For threat intelligence to be useful in these cloud-based organizations, it is critical that cost-effective monitoring directly targets and triages potential security exposures.
Threat intelligence should assist in:
- The identification of credential leaks
- Developer misconfiguration of container environments
- Unauthorized access to critical cloud services not protected by multi-factor authentication
- Infrastructure or code base vulnerabilities.
Threat Intelligence Basics for Cloud-Based Companies
IOCs, including malicious hashes, IP addresses, and domains are generally less useful to cloud-based companies that are primarily concerned about misconfigurations or inadvertent leaks.
In general, cloud infrastructure and applications lack the network traffic necessary to allow forensic artifacts to be useful.

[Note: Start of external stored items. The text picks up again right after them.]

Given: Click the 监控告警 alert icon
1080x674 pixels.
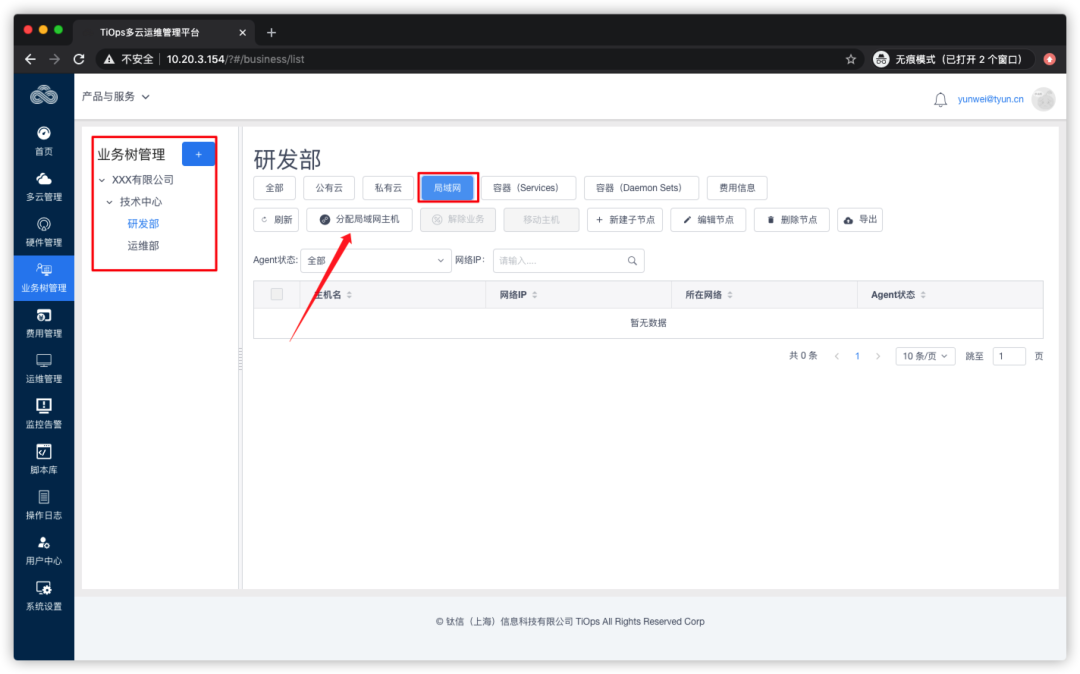Looking at the screenshot, I should point(43,410).
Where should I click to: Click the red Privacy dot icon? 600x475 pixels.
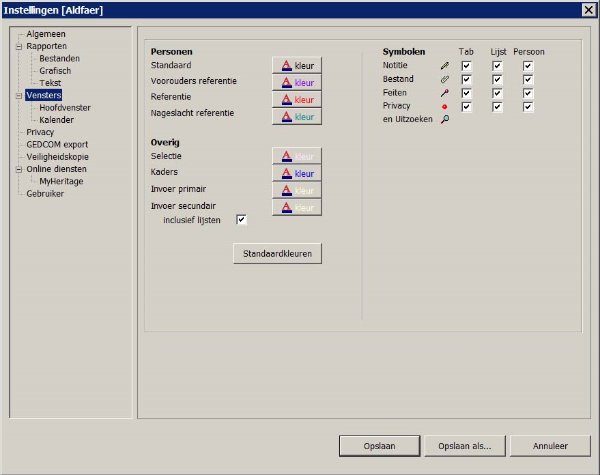coord(445,106)
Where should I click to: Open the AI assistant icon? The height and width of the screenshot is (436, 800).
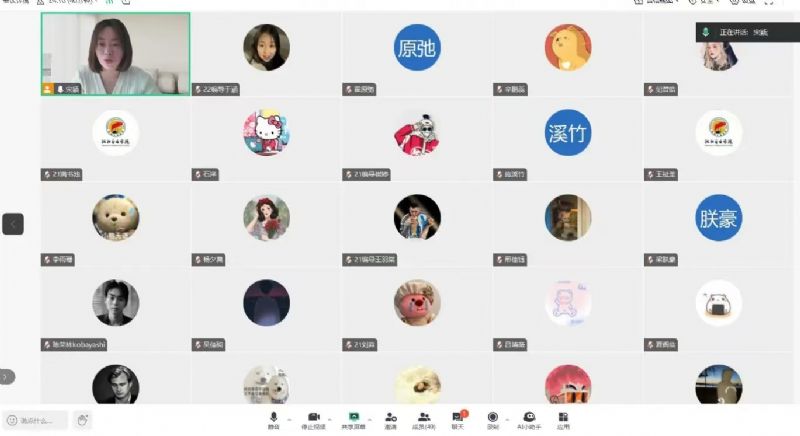(529, 420)
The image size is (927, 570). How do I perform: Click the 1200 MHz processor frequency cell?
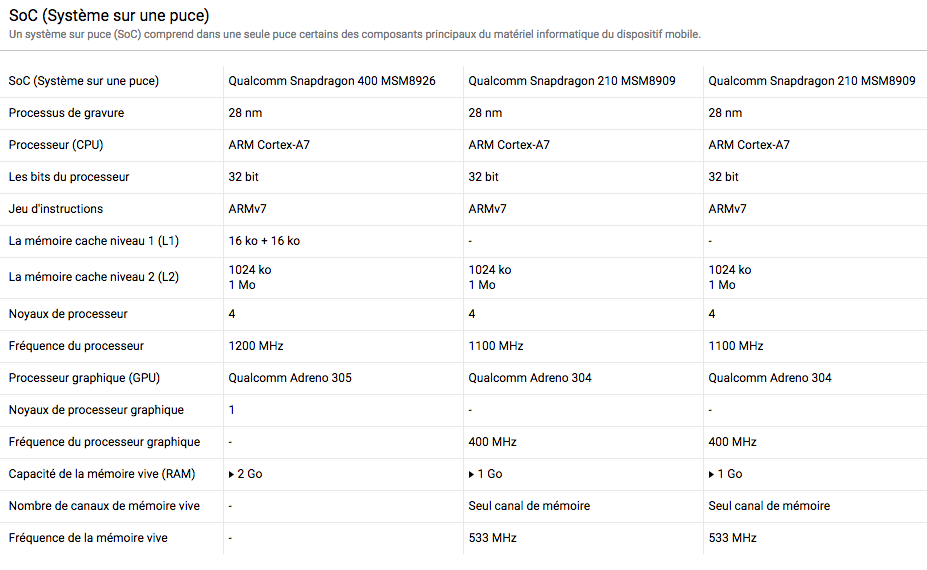[x=256, y=346]
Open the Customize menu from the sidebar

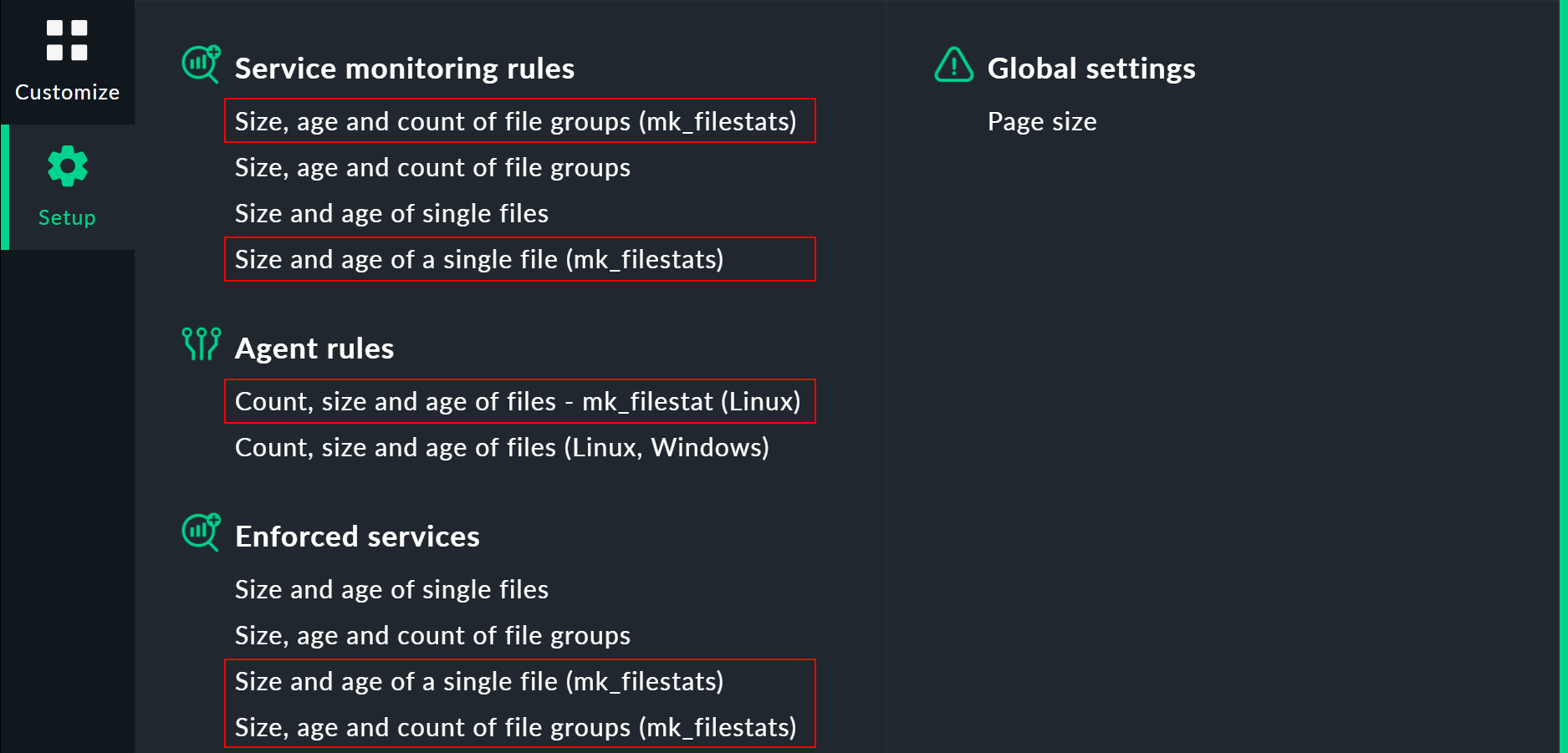click(67, 92)
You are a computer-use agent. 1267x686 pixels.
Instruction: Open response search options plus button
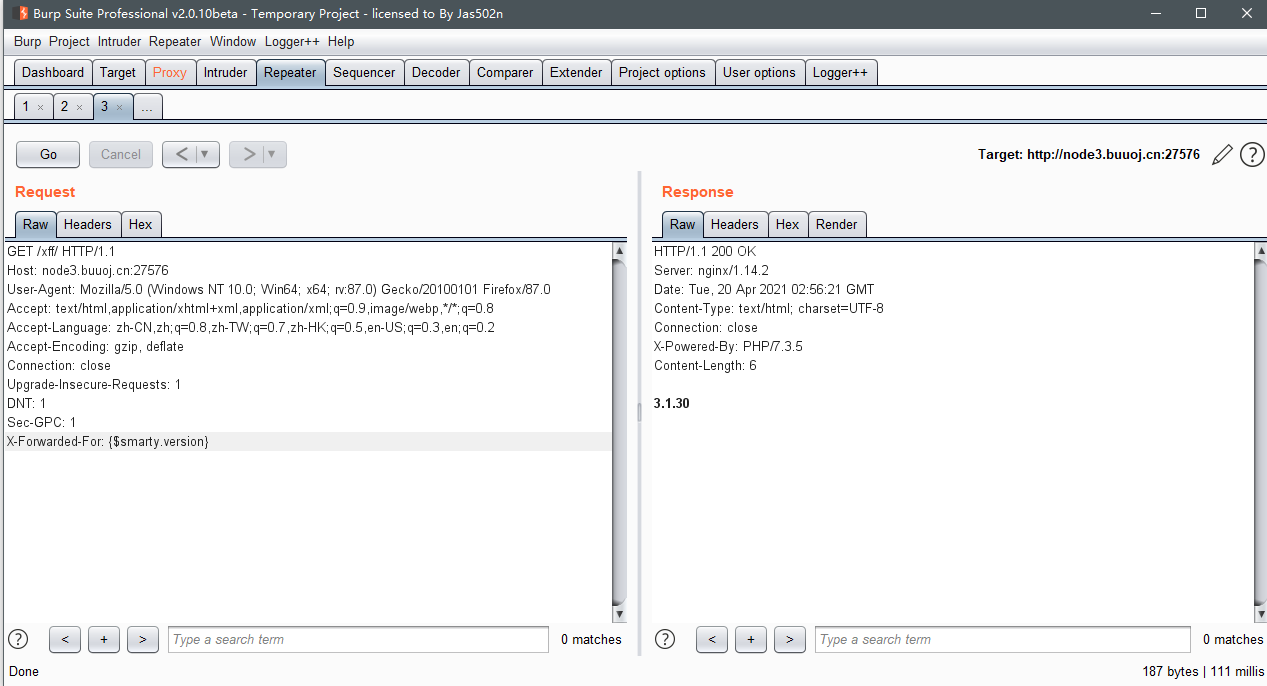point(750,639)
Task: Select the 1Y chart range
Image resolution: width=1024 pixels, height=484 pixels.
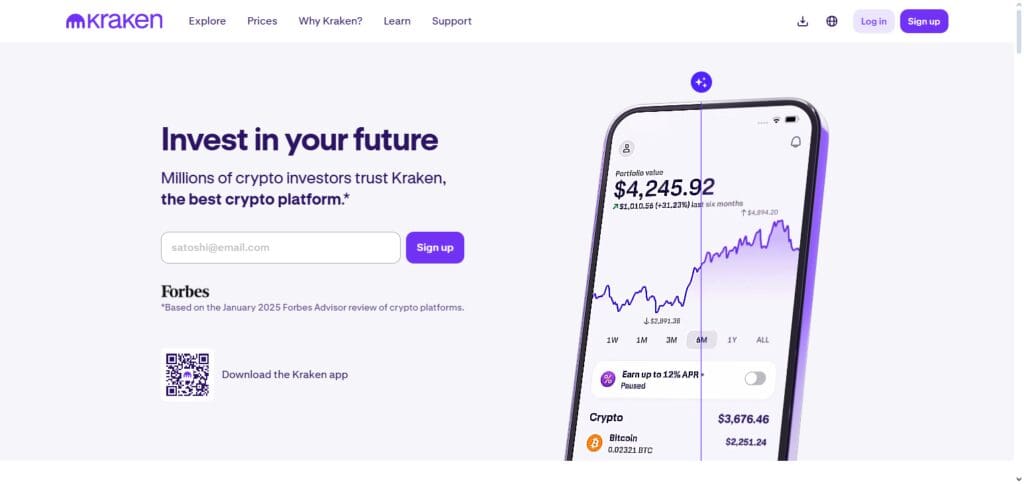Action: [x=732, y=340]
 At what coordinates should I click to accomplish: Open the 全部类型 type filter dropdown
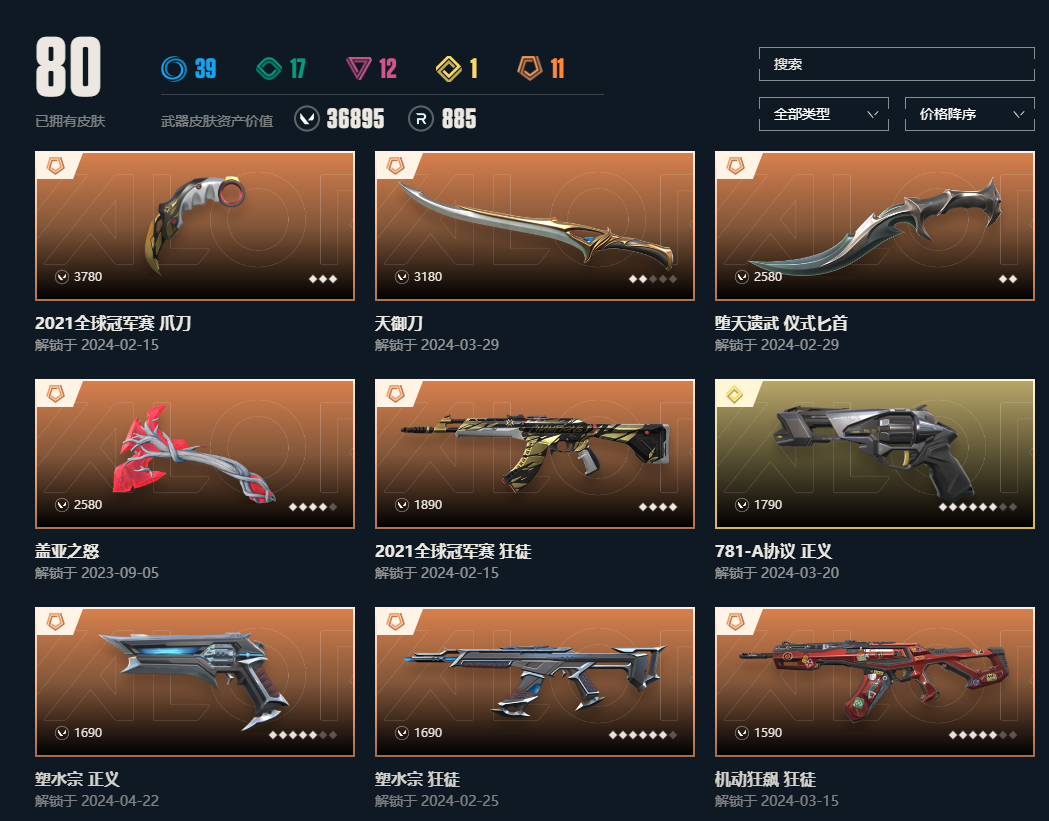(824, 114)
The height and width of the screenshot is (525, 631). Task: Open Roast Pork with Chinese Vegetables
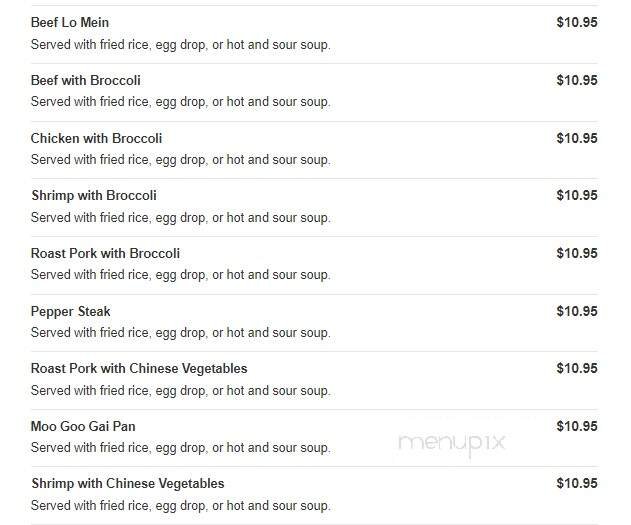[139, 368]
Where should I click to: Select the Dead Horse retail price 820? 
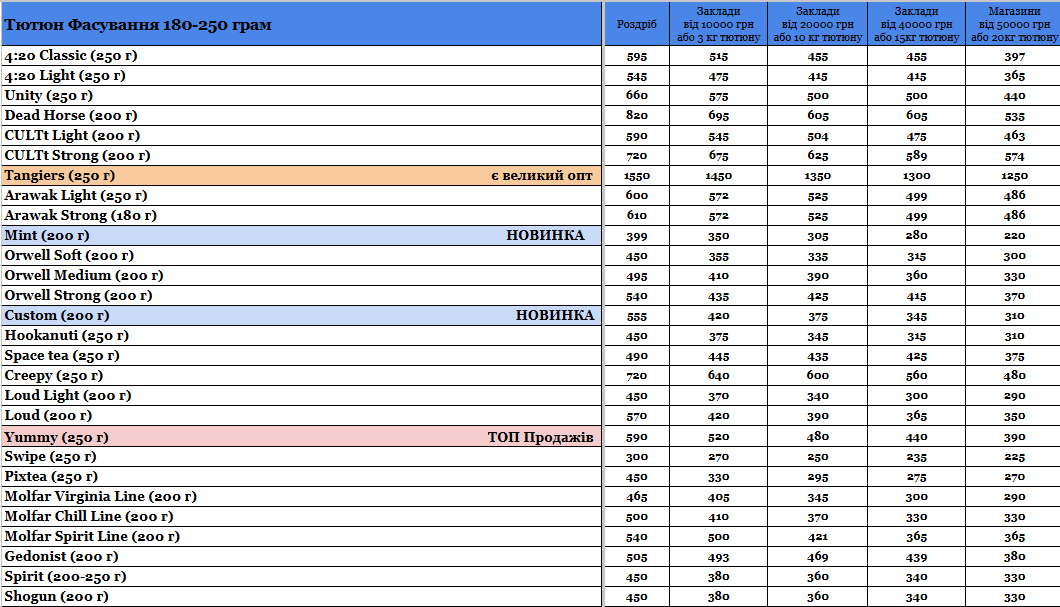click(x=637, y=116)
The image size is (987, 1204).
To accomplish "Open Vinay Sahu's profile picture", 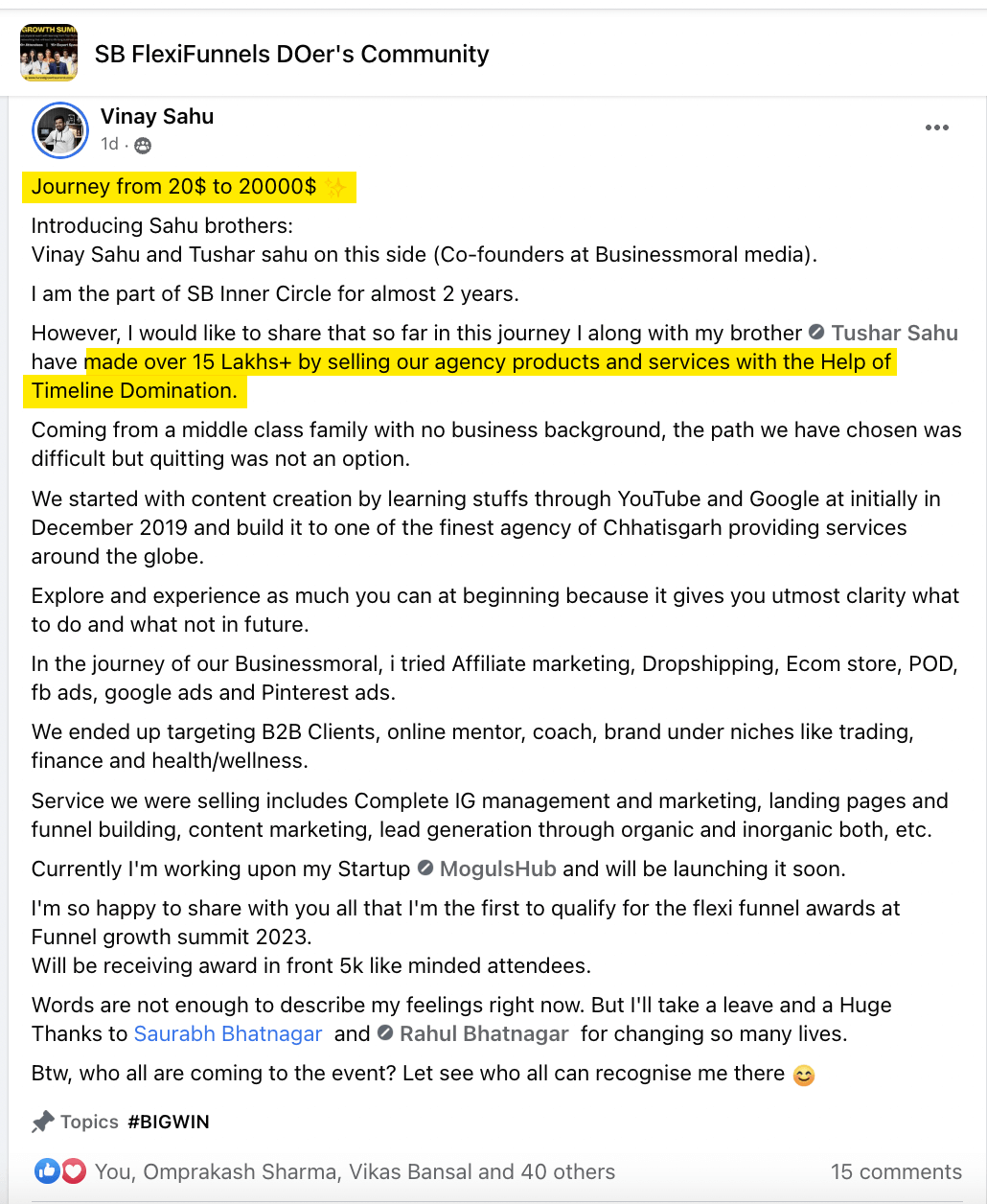I will 59,129.
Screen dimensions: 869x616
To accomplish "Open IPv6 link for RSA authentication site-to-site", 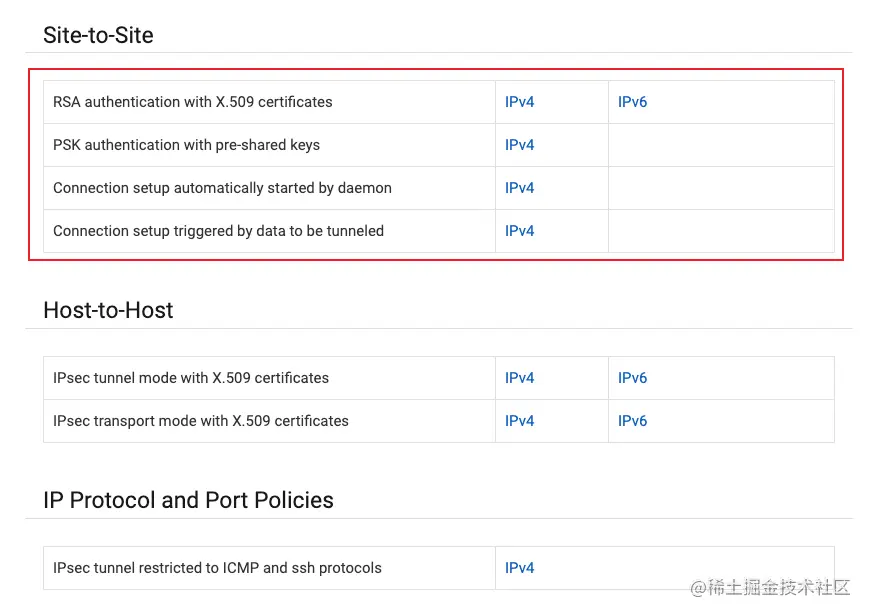I will click(x=632, y=102).
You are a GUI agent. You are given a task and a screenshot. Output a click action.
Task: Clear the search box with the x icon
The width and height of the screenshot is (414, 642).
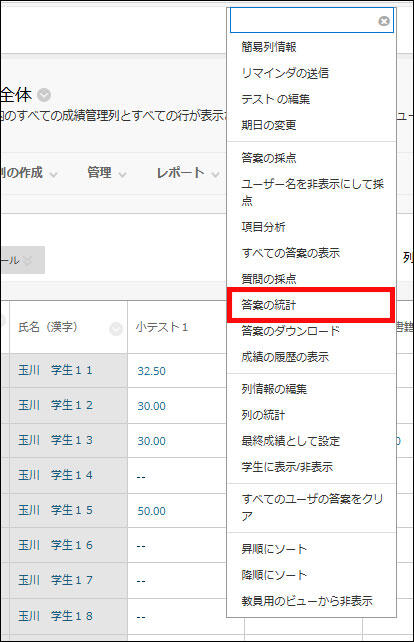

While endpoint security, vulnerability management, and SIEMs are still important for cloud-based companies to detect malicious activity on endpoints, identify vulnerable services, and assist if endpoints are lost or stolen, complementary external threat hunting and intelligence services should primarily focus on:
- Credential Leaks
- Container Misconfiguration
- Unauthorized Access to Cloud Services
Best practices dictate that multi-factor authentication should be implemented to protect external-facing services, including VPN and RDP. In situations where multi-factor authentication is not in use, it is helpful to use third-party services to monitor for credential leaks for company employees.
Credential leaks are less important if an organization has implemented single-sign-on (SSO) with two-factor authentication. However, it is rare that all applications are configured with SSO. In these instances, it is important to track credential leaks.
All too often, development teams leverage base images without an understanding of the full image ‘chain’. By injecting malicious code into an upstream base image, a threat actor can compromise downstream services. Regular audits of the full chain of container definitions assist in curbing unwanted code execution. Similar to traditional servers, container environments communicate via IP Monitoring via external netflow or deep packet inspection provides another layer of protection against compromised libraries and publicly available container images.
Visibility into Unauthorized Access to Critical Cloud Services
Monitoring GitHub repositories is critical to preventing accidental disclosure of sensitive information such as private keys or account credentials.
Netflow and passive DNS analysis can help identify unauthorized access to cloud resources. While unauthorized cloud access is hard to detect in netflow, because authorized access looks the same, enabling appropriate logging increases visibility.
For example, AWS logging capabilities allow analysts to review CloudTrail and CloudWatch logs in tandem. By setting up AWS Traffic Mirroring, analysts can collect packet-level network traffic coming to and from the cloud instances. Matching these configurations with external netflow and scouring Github for public and private keys increases the ability to identify unauthorized cloud access.
Outside Partners Provide Additional Adversary Insight
With the increased need for an understanding of often ambiguous indicators, cloud-based companies will benefit from working with a partner like Nisos that specializes in investigations external to the company’s network.
Determining the difference between a true indicator of a breach or a simple misconfiguration requires deep understanding of how an adversary would attack a cloud environment, as well as the external data that can illuminate a potential attacker’s interaction with the environment. This external data can also help companies prevent methods of fraud including account takeover, spamming of customers, or rogue applications being established.
With assistance from outside experts, cloud-based security teams can feel confident they are well equipped to mitigate risk and respond appropriately when needed.